==== Dataset records

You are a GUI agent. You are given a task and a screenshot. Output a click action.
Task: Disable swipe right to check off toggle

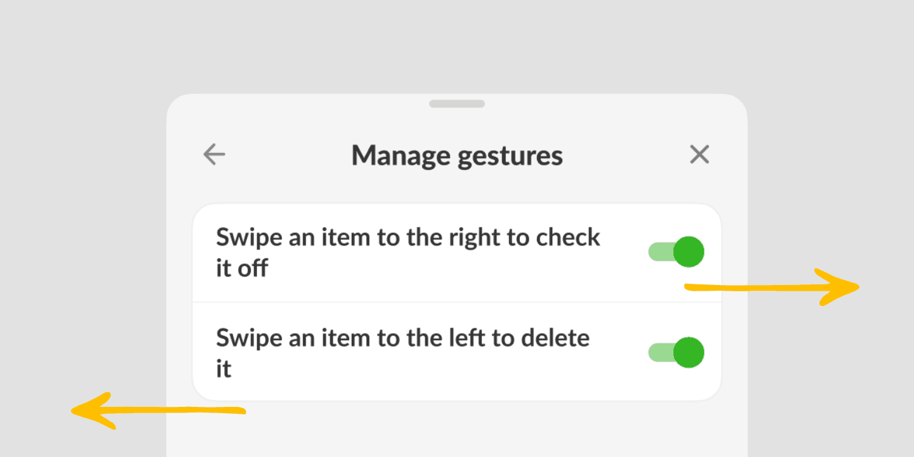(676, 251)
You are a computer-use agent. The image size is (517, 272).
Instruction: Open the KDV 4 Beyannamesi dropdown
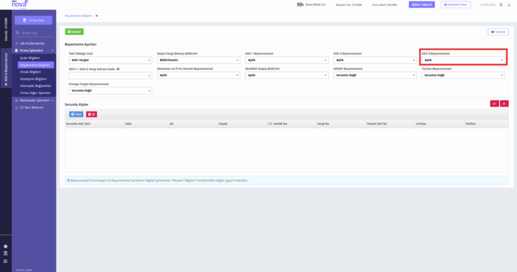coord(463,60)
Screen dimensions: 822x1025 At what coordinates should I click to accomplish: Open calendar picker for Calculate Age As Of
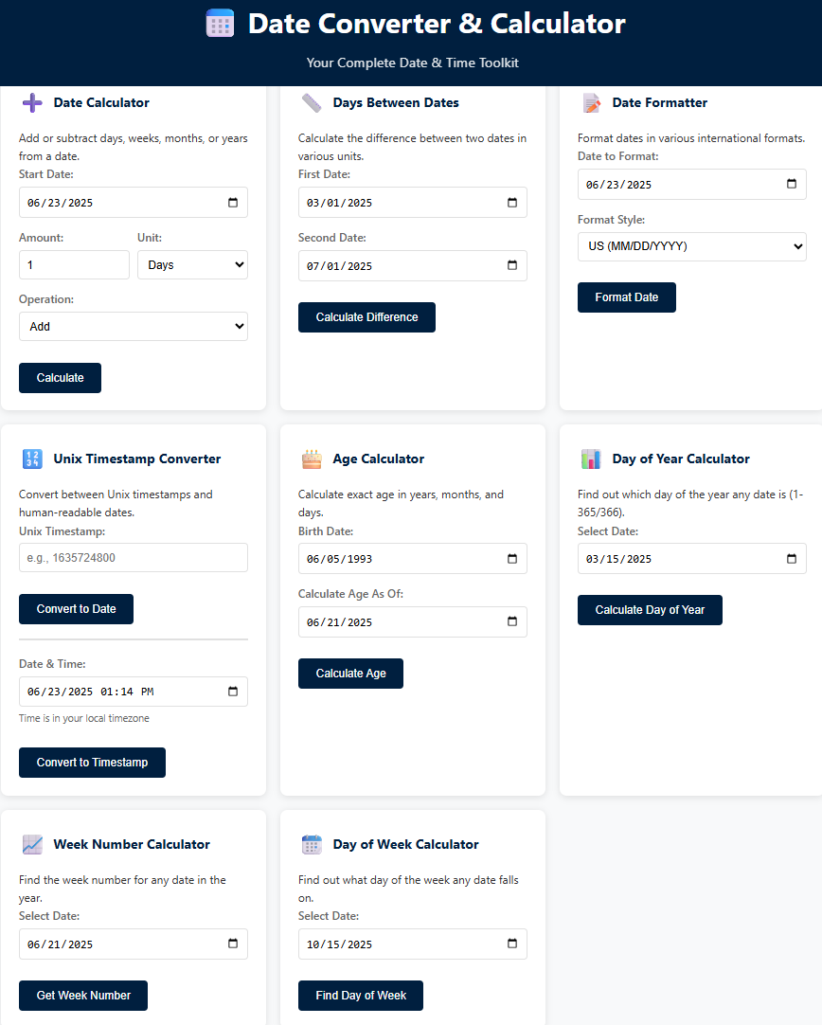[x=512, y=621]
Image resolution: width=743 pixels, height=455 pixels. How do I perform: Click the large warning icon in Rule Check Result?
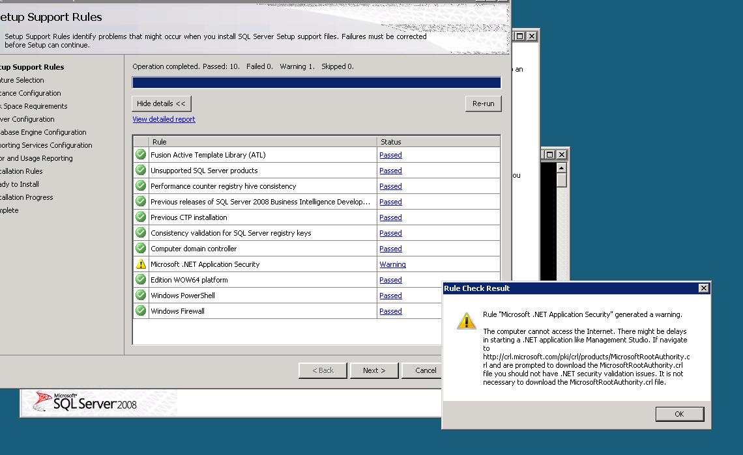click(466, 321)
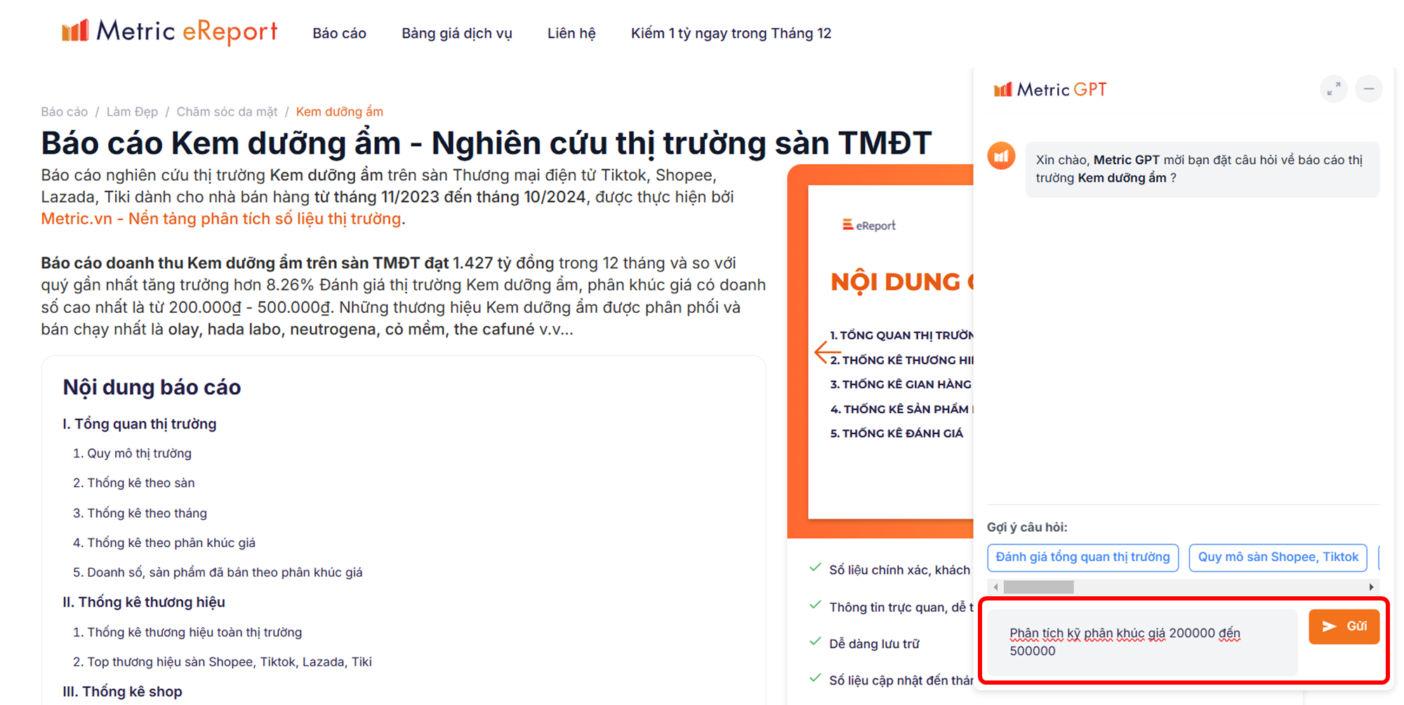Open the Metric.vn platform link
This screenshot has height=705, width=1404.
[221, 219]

========

Required work -
Images stay out, but the rest of the data above must be repeated exactly.

Expected answer -
You are a GUI agent. You are given a task and a screenshot. Output a click action.
Task: Disable swipe right to check off toggle

(676, 251)
You are a computer-use agent. The image size is (517, 272).
Instruction: Open the KDV 4 Beyannamesi dropdown
coord(463,60)
Screen dimensions: 822x1025 At what coordinates should I click to accomplish: Open calendar picker for Calculate Age As Of
[x=512, y=621]
Image resolution: width=743 pixels, height=455 pixels. How do I perform: Click the large warning icon in Rule Check Result?
click(466, 321)
Open the Metric.vn platform link
This screenshot has height=705, width=1404.
[221, 219]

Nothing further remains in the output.